Former Prime Minister Johnson did not follow any ideology. He is neither a Brexit hardliner nor an EU fan. So he was able to hold the various Tory groups together for a long time. Within the party the Brexiteers have pro-rich policies, the Northern England MPs, who are pro-Brexit but pro-Labour, and the One Nation Tories, who are more pro-social and anti-Brexit. Johnson dialectically reconciled individualism and collectivism.

Under his successor Truss, the party was threatened with political Armageddon. It shattered the core of Thatcherism: the belief in home ownership and social progress. The political center is left to Labour, and this will be the last time for Labor who voted Tories for the first time in 2019. Truss tore Johnson’s politics apart. His new Chancellor of the Exchequer, Jeremy Hunt, has been forced to abandon his economic plan in the Downing Street dustbin.

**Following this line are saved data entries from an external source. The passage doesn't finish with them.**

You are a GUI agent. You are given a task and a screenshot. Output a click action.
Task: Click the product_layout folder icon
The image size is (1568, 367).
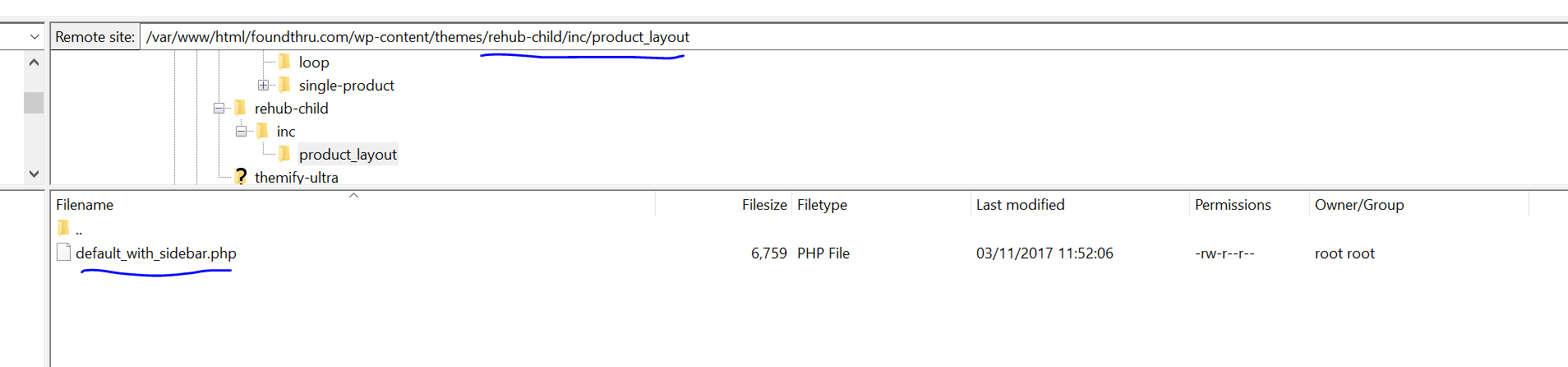coord(284,154)
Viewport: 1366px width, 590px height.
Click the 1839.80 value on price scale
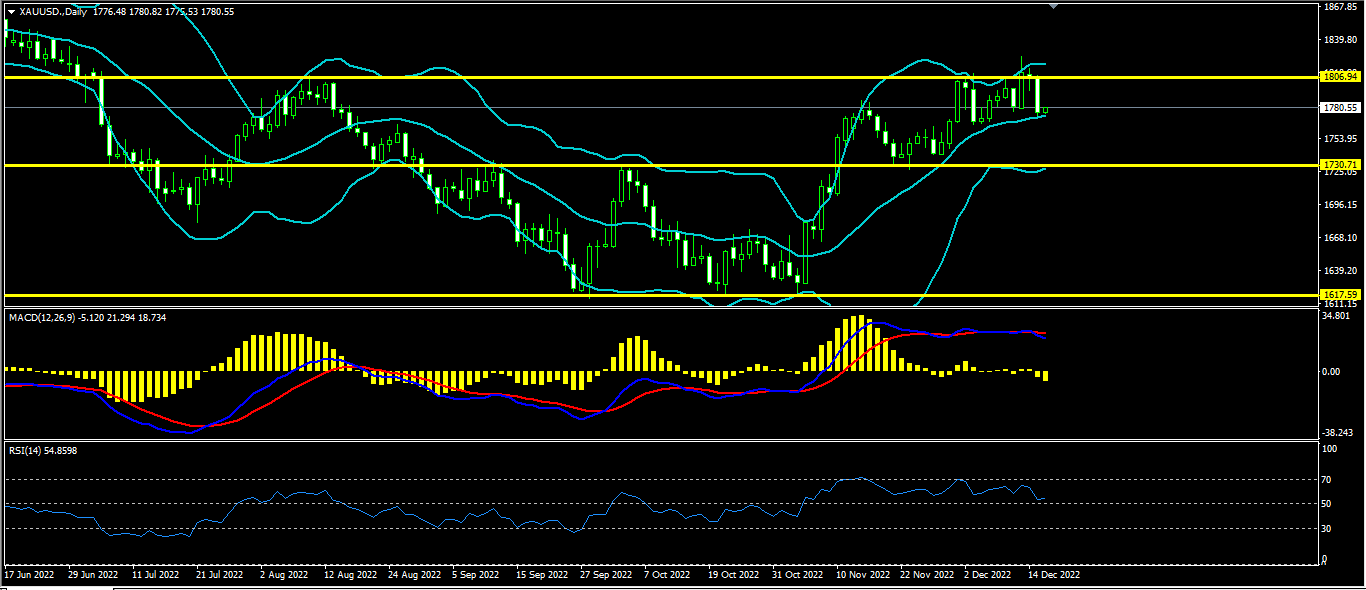point(1339,40)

And the mutiny on the Tory ship is still far away.

The debt cannot be financed by tax cuts or government subsidies. Without international aid the country cannot pay its debt, which is no longer available, and now pensions are also at risk. The Tories must come up with a tough austerity plan that will be hugely unpopular. A transfer of power to a Labor government could bail out the Tories – but the problems will be long-term.